What is the difference between pure debt funds and ordinary bond funds?
Pure debt fund refers to a fund that only invests in the bond market and does not participate in investing in the stock market or other markets. Pure debt funds are generally divided into short-term pure debt funds and medium and long-term pure debt funds. The remaining maturity of the bonds they invest in is different, and the returns and fluctuations are also different. The term of bonds invested by short-term pure debt funds is generally less than one year, and the yield is low, but the volatility is also small. The term of bonds invested by medium-and long-term pure debt funds is generally more than one year, and the yield is high, but it is also volatile.

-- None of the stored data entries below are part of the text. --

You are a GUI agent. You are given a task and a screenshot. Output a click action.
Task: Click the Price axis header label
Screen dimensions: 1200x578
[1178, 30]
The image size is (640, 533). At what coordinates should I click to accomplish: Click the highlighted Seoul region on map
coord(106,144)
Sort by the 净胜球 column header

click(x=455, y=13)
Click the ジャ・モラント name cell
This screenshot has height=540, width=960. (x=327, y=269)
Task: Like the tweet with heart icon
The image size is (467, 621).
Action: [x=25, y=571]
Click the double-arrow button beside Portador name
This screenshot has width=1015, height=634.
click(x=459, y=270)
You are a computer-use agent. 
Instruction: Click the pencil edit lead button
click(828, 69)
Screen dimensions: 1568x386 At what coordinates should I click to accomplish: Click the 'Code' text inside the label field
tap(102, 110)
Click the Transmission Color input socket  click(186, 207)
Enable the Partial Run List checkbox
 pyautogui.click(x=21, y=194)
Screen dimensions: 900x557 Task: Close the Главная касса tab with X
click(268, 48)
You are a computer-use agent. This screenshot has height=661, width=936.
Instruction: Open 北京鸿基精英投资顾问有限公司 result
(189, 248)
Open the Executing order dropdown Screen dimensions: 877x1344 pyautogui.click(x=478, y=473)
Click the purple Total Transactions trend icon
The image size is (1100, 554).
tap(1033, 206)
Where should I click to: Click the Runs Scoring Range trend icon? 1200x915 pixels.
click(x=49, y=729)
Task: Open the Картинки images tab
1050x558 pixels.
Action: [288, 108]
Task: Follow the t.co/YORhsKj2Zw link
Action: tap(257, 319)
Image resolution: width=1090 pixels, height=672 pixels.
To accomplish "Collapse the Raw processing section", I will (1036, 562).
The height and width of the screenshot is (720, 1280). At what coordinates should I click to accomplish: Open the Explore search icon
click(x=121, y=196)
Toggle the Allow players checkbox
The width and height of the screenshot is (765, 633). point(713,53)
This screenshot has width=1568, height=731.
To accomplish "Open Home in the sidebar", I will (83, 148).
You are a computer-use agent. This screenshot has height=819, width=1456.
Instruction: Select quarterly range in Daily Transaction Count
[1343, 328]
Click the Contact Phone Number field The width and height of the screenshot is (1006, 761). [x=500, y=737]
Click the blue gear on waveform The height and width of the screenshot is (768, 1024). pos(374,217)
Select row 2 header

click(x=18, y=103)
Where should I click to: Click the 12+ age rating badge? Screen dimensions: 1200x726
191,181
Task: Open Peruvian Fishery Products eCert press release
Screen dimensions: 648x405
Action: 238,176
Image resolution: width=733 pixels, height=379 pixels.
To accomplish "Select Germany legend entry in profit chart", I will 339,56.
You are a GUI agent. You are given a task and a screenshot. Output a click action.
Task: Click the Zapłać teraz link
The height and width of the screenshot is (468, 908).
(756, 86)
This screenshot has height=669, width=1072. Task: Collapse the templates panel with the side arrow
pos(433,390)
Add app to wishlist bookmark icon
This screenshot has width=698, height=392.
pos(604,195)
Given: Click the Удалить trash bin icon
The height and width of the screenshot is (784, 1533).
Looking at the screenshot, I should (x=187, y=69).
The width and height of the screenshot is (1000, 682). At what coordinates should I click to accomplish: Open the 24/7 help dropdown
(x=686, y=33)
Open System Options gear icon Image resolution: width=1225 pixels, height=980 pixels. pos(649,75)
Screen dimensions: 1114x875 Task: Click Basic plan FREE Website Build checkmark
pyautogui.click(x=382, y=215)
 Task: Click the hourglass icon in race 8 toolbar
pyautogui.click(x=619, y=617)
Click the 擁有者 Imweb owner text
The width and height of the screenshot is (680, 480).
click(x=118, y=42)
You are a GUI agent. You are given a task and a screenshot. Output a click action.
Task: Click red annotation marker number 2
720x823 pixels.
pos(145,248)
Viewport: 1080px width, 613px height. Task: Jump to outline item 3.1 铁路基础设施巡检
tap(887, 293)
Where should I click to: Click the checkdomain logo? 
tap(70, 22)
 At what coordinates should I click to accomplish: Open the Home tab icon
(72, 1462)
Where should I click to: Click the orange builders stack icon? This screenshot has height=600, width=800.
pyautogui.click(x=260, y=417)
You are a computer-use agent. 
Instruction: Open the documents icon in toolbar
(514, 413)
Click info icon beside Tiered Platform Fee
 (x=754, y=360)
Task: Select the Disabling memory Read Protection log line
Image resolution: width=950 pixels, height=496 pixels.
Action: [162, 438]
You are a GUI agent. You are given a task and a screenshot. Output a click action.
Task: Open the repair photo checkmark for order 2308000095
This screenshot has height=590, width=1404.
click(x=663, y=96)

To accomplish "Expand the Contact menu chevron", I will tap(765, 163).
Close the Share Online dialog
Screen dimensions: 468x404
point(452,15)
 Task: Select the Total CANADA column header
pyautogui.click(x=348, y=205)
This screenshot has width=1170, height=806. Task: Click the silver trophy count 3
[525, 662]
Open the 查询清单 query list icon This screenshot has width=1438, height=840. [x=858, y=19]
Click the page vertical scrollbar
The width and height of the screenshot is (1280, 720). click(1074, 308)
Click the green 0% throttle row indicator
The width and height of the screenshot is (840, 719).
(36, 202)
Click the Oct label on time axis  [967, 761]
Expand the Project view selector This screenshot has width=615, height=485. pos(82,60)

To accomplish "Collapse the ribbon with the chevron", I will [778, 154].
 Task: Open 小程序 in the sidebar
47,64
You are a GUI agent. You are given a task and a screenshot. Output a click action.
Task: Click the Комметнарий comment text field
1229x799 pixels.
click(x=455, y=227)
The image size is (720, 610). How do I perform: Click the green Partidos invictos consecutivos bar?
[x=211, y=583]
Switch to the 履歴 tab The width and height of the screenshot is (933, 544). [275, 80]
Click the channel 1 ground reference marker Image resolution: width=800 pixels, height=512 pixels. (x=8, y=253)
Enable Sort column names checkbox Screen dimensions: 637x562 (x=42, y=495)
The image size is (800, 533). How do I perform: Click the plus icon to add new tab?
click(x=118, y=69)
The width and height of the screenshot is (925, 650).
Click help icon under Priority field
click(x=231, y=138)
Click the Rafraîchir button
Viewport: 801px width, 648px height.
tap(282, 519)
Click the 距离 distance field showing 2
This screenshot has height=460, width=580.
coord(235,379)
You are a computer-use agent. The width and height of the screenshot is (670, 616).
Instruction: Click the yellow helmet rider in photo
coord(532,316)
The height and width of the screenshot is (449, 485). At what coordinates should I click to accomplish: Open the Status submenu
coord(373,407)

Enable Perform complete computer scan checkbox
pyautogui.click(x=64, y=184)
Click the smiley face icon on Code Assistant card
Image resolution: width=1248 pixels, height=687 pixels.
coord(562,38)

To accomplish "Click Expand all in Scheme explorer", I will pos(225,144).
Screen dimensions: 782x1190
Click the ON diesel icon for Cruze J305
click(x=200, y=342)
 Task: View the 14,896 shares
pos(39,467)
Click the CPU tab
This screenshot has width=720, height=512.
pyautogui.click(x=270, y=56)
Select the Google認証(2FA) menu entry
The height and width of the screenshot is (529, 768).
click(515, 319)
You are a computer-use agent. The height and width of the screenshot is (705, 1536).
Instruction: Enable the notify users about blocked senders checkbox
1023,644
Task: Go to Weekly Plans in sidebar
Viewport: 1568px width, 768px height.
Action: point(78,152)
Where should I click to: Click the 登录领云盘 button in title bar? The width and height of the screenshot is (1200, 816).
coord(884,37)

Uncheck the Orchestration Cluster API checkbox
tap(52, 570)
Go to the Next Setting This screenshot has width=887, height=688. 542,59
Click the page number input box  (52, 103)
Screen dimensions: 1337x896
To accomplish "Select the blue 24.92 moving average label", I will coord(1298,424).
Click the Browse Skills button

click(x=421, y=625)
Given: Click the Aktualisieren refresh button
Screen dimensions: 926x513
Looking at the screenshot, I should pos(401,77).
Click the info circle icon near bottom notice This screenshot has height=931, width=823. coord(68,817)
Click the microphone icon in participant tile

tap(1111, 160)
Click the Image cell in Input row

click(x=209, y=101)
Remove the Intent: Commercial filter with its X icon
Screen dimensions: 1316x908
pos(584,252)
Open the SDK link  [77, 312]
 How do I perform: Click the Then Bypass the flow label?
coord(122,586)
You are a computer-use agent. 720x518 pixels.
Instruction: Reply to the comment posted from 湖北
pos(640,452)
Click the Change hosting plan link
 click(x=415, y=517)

Ordinary bond funds refer to funds that mainly invest in the bond market, but also have a certain proportion of funds invested in the stock market or other markets. Generally speaking, more than 80% of their funds are invested in bonds. Ordinary bond funds can be divided into one type of bond funds and two types of bond funds.
Which is better?
There is no absolute answer as to which is better, pure debt fund or ordinary bond fund, which depends on investors' own risk preference, investment objectives and investment cycle. If investors are sensitive to risks and want to obtain stable and reliable returns, then pure debt funds may be more suitable. Pure bond funds are mainly affected by interest rate changes, credit risk, liquidity risk and other factors, and their performance is more stable than that of ordinary bond funds.
If investors have high risk tolerance and want to get higher and flexible returns, then ordinary bond funds may be more suitable. While investing in the bond market, ordinary bond funds can also increase the possibility of income through the stock market or other markets.